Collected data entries
● ● ● ● ● ● ●

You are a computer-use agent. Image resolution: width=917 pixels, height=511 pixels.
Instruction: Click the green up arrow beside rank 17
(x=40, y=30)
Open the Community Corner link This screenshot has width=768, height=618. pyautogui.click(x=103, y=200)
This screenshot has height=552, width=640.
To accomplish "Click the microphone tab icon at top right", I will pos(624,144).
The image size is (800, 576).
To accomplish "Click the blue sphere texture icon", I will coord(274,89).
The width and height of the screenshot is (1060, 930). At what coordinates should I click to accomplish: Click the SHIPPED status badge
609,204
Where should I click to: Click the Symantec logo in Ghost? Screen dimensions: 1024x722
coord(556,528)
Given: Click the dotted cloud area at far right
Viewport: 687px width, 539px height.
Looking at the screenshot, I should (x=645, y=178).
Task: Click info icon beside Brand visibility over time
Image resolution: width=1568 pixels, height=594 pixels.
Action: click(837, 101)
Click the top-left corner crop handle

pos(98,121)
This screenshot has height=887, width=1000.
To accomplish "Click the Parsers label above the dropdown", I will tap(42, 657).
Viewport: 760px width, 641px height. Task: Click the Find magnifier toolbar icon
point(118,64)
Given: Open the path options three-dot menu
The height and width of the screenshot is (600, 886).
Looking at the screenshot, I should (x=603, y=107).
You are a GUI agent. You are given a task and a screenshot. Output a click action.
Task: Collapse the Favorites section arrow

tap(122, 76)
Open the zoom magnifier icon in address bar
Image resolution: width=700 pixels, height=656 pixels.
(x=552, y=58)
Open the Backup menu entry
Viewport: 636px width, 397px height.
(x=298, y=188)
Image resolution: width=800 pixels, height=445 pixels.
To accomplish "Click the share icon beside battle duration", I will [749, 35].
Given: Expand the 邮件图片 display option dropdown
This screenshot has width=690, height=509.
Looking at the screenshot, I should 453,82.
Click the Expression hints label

● ● ● ● ● ● ●

_What you should do_
Transcribe each record exactly as it is written above.

_Answer below_
You are a computer-use agent. Image resolution: width=917 pixels, height=511 pixels.
Instruction: Click the green up arrow beside rank 17
(x=40, y=30)
Open the Community Corner link This screenshot has width=768, height=618. pyautogui.click(x=103, y=200)
This screenshot has height=552, width=640.
To accomplish "Click the microphone tab icon at top right", I will pos(624,144).
The image size is (800, 576).
To accomplish "Click the blue sphere texture icon", I will coord(274,89).
The width and height of the screenshot is (1060, 930). At what coordinates should I click to accomplish: Click the SHIPPED status badge
609,204
Where should I click to: Click the Symantec logo in Ghost? Screen dimensions: 1024x722
coord(556,528)
Given: Click the dotted cloud area at far right
Viewport: 687px width, 539px height.
Looking at the screenshot, I should (x=645, y=178).
Task: Click info icon beside Brand visibility over time
Image resolution: width=1568 pixels, height=594 pixels.
Action: click(837, 101)
Click the top-left corner crop handle

pos(98,121)
This screenshot has height=887, width=1000.
To accomplish "Click the Parsers label above the dropdown", I will tap(42, 657).
Viewport: 760px width, 641px height. Task: Click the Find magnifier toolbar icon
point(118,64)
Given: Open the path options three-dot menu
The height and width of the screenshot is (600, 886).
Looking at the screenshot, I should (x=603, y=107).
You are a GUI agent. You are given a task and a screenshot. Output a click action.
Task: Collapse the Favorites section arrow

tap(122, 76)
Open the zoom magnifier icon in address bar
Image resolution: width=700 pixels, height=656 pixels.
(x=552, y=58)
Open the Backup menu entry
Viewport: 636px width, 397px height.
(x=298, y=188)
Image resolution: width=800 pixels, height=445 pixels.
To accomplish "Click the share icon beside battle duration", I will [749, 35].
Given: Expand the 邮件图片 display option dropdown
This screenshot has width=690, height=509.
Looking at the screenshot, I should 453,82.
Click the Expression hints label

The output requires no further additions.